(Records excerpted from a collection)
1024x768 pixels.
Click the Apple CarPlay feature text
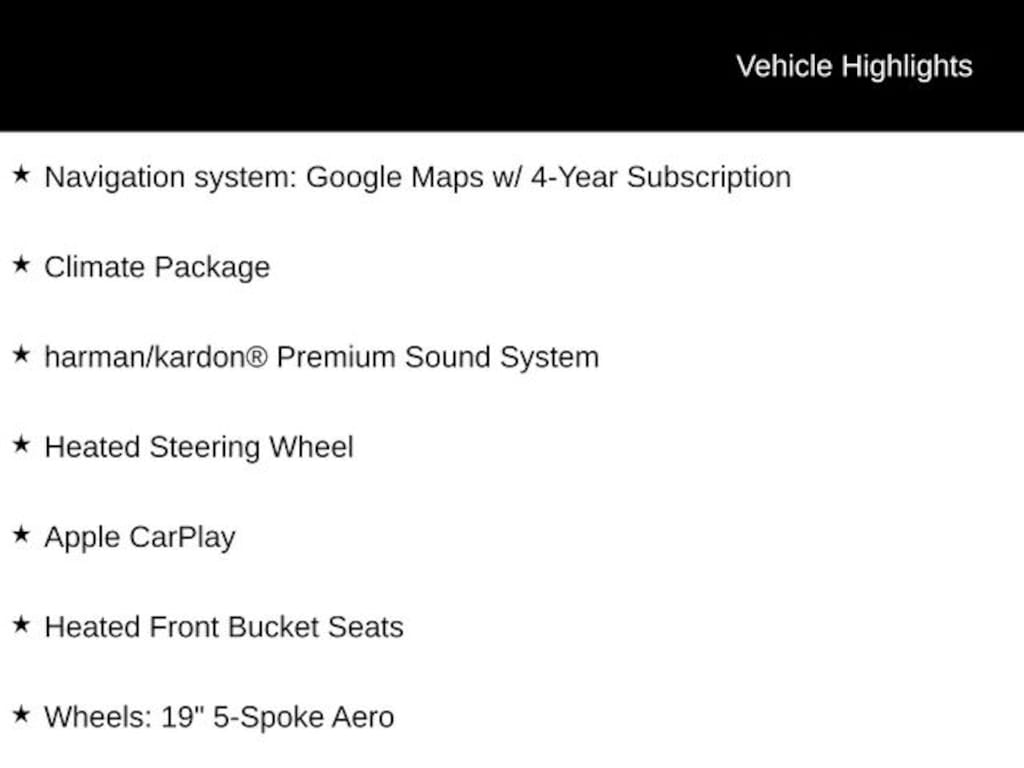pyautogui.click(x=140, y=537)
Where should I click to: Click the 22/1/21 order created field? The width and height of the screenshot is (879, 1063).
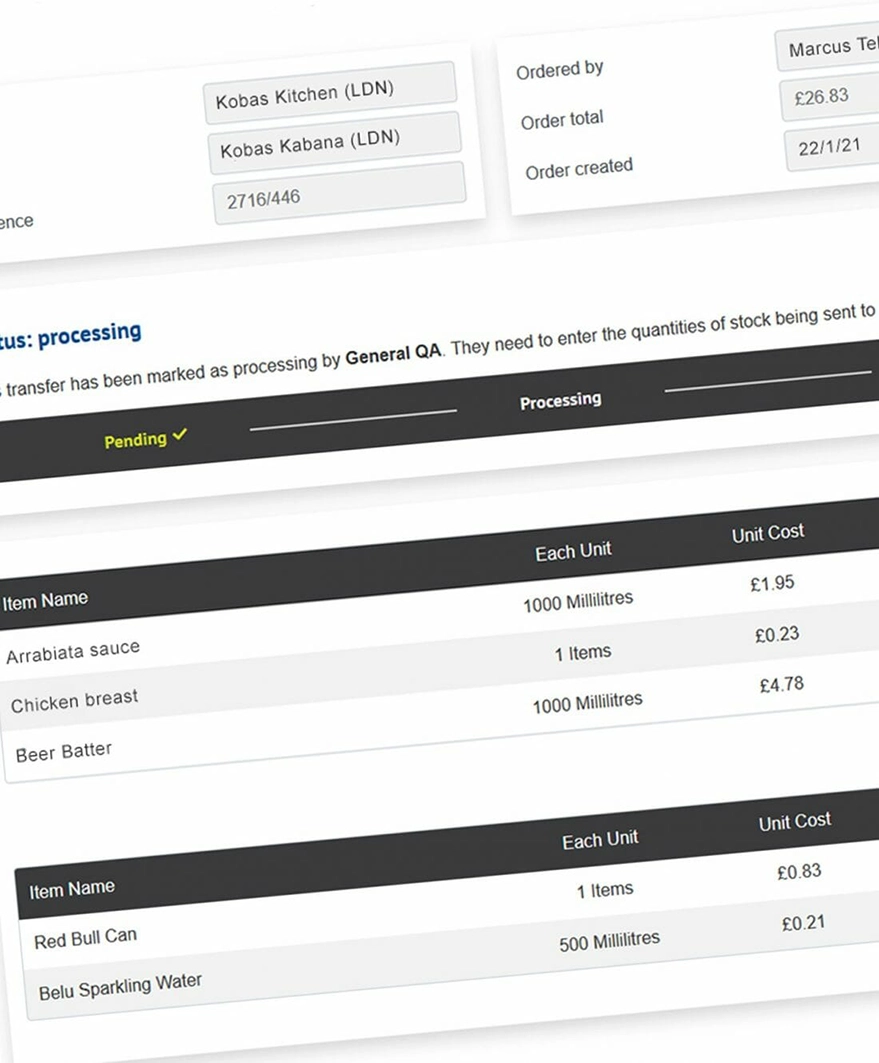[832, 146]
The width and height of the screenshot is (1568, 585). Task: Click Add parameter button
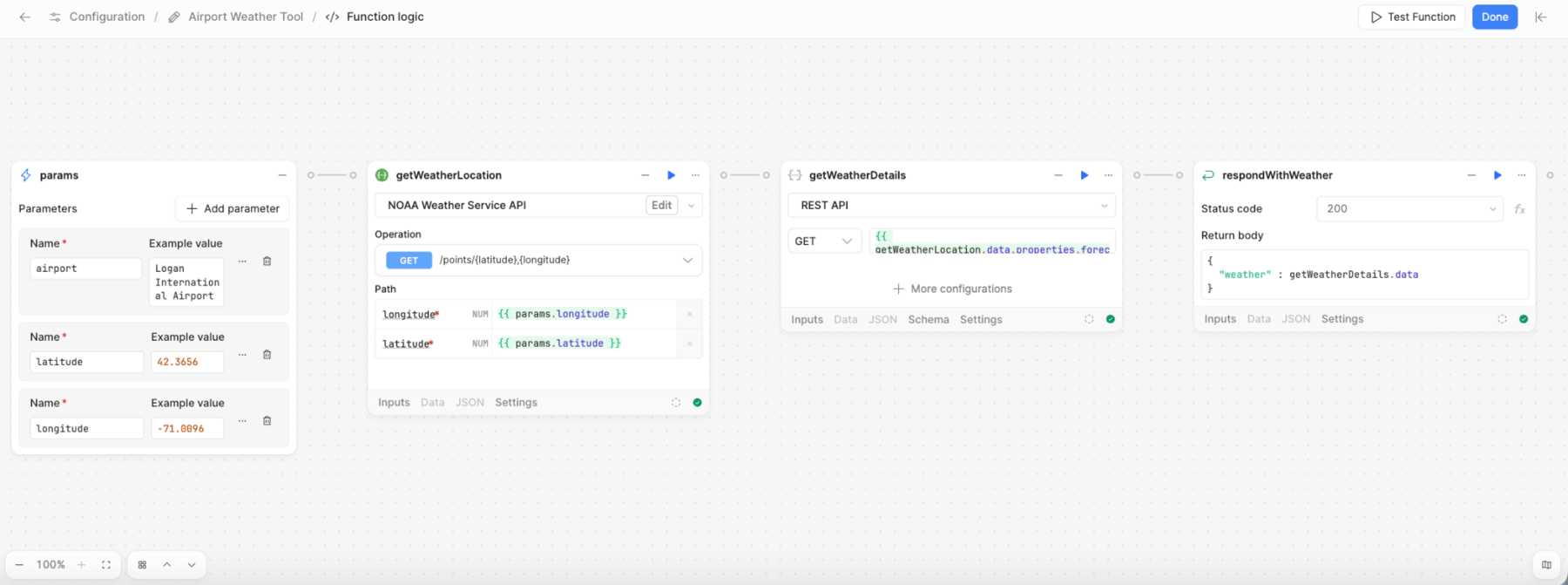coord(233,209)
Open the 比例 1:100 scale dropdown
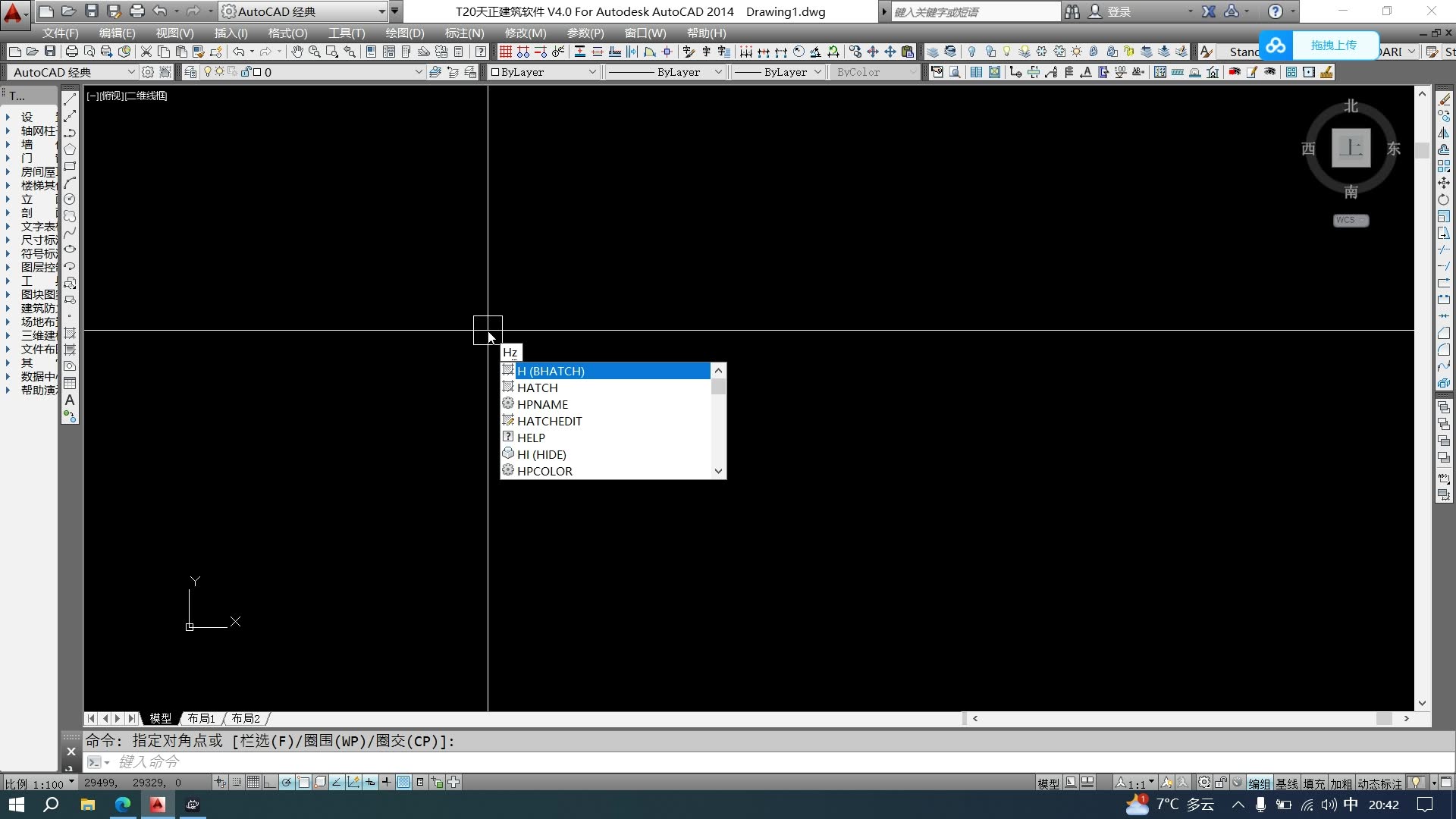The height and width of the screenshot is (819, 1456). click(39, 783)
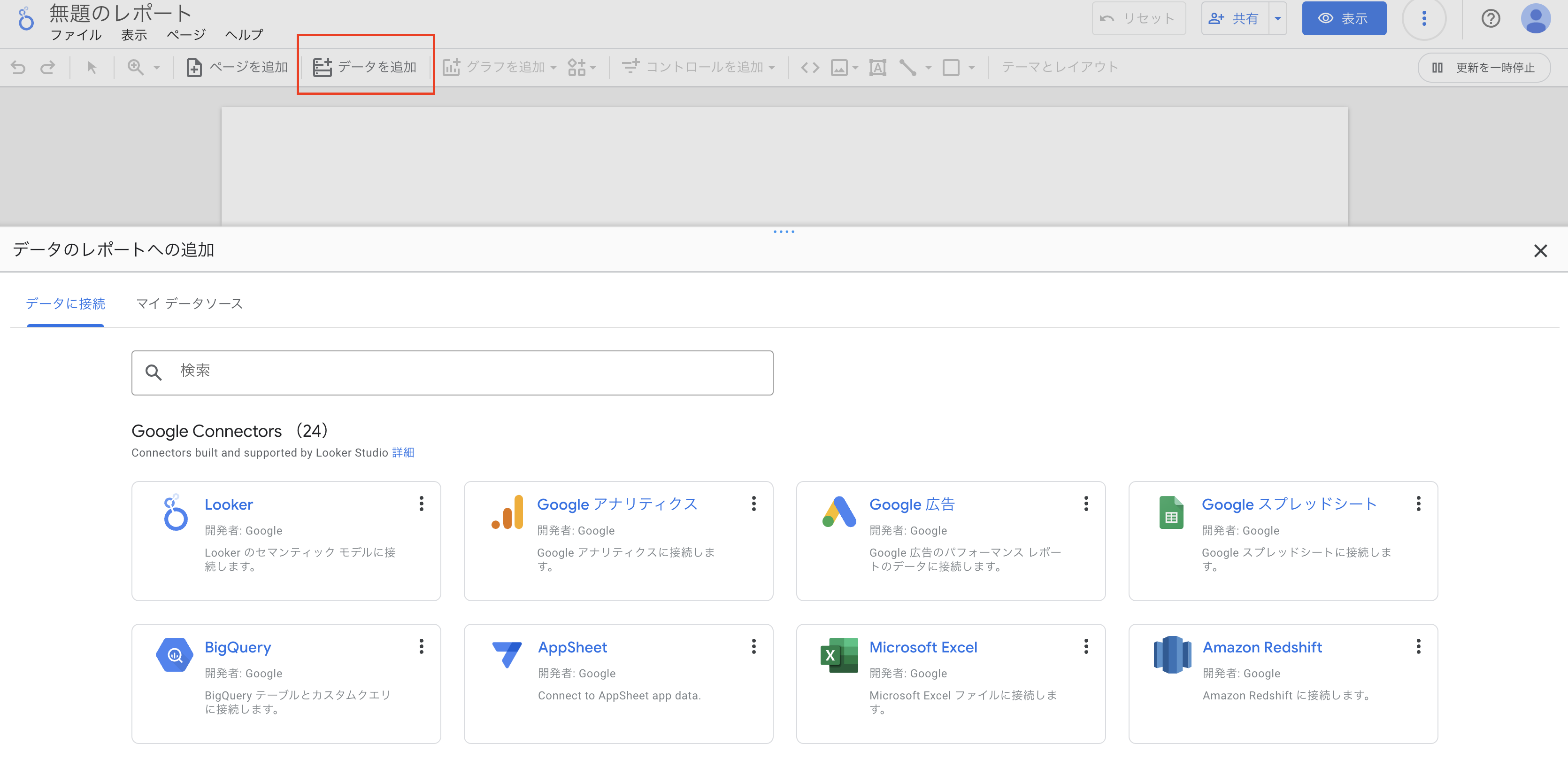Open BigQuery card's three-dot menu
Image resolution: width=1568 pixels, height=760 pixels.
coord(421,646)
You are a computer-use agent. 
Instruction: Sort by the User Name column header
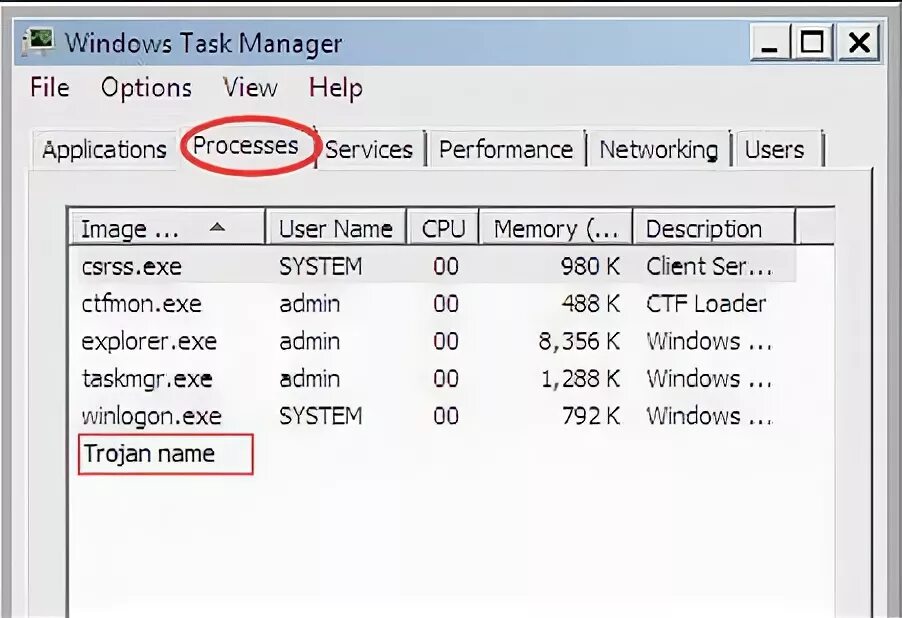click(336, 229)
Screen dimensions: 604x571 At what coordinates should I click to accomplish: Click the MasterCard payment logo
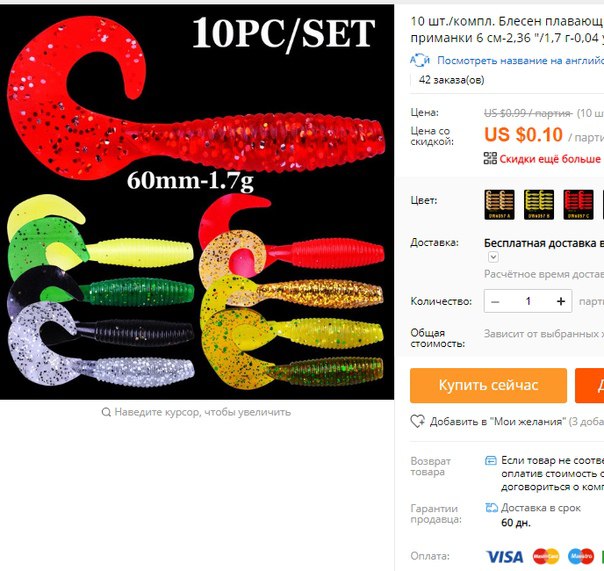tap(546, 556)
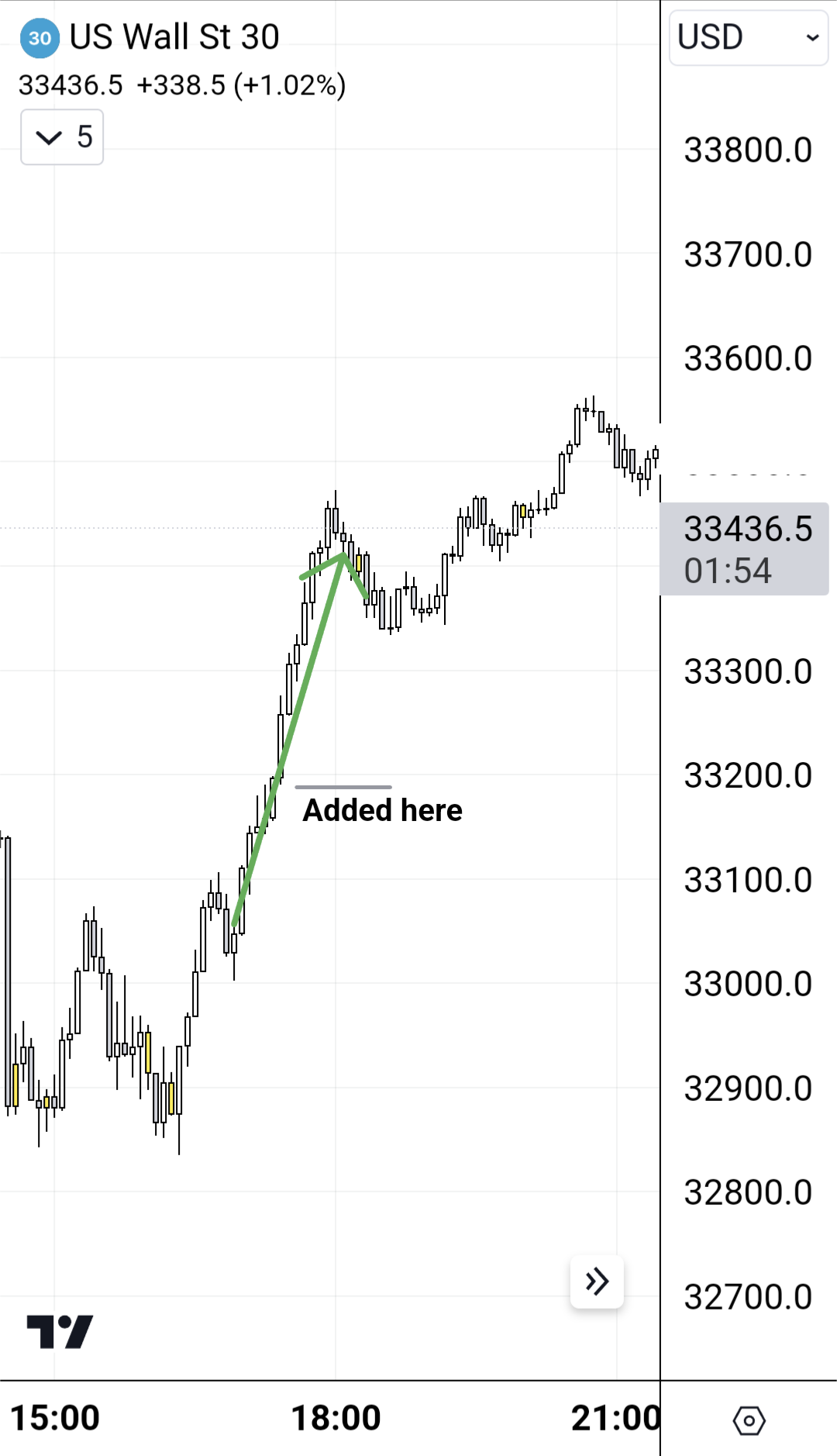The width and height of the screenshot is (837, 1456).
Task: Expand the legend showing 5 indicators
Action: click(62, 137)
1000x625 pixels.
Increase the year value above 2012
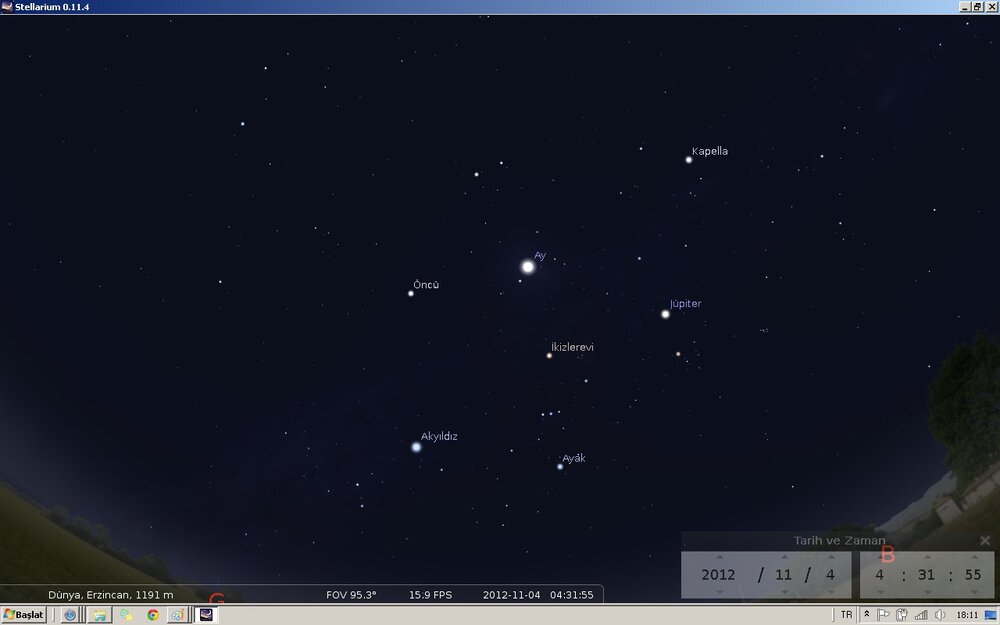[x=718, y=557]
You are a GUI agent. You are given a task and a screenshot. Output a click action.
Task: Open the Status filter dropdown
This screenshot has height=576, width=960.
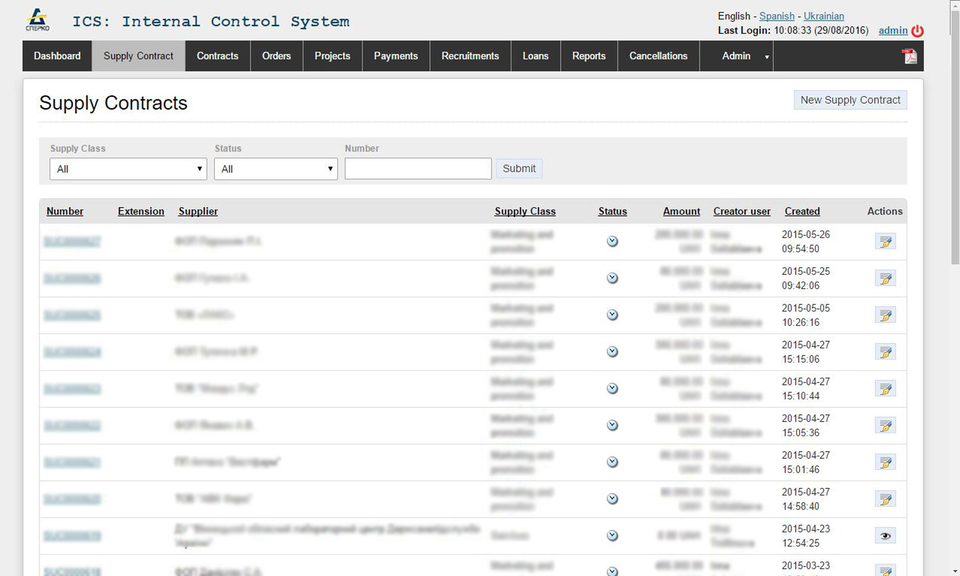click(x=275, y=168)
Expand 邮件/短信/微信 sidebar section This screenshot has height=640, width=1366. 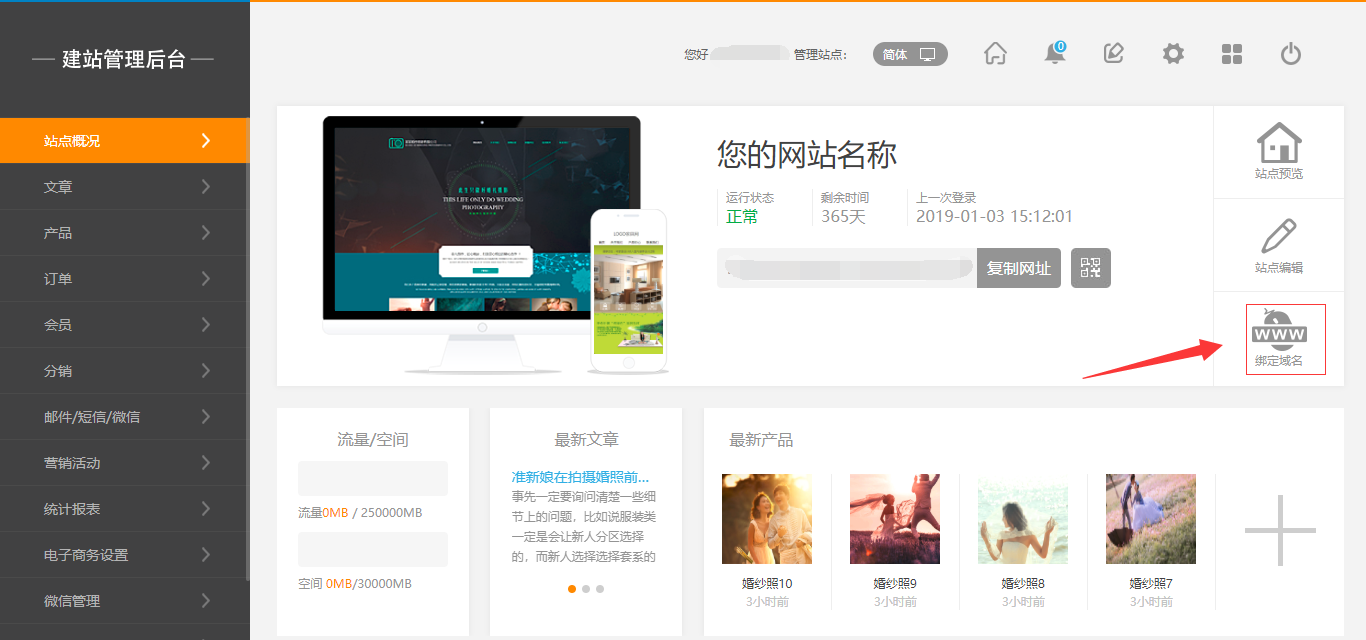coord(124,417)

## What is needed
Copy the records word for word, starting at the line that contains "The width and height of the screenshot is (1568, 585)." and stopping after the line that contains "click(336, 229)". Omit the pictures.

## Exercise output
The width and height of the screenshot is (1568, 585). Task: Click Add parameter button
coord(233,209)
Open the 比例 1:100 scale dropdown
The height and width of the screenshot is (819, 1456). click(39, 783)
Open BigQuery card's three-dot menu
Image resolution: width=1568 pixels, height=760 pixels.
coord(421,646)
You are a computer-use agent. 
Instruction: Sort by the User Name column header
click(336, 229)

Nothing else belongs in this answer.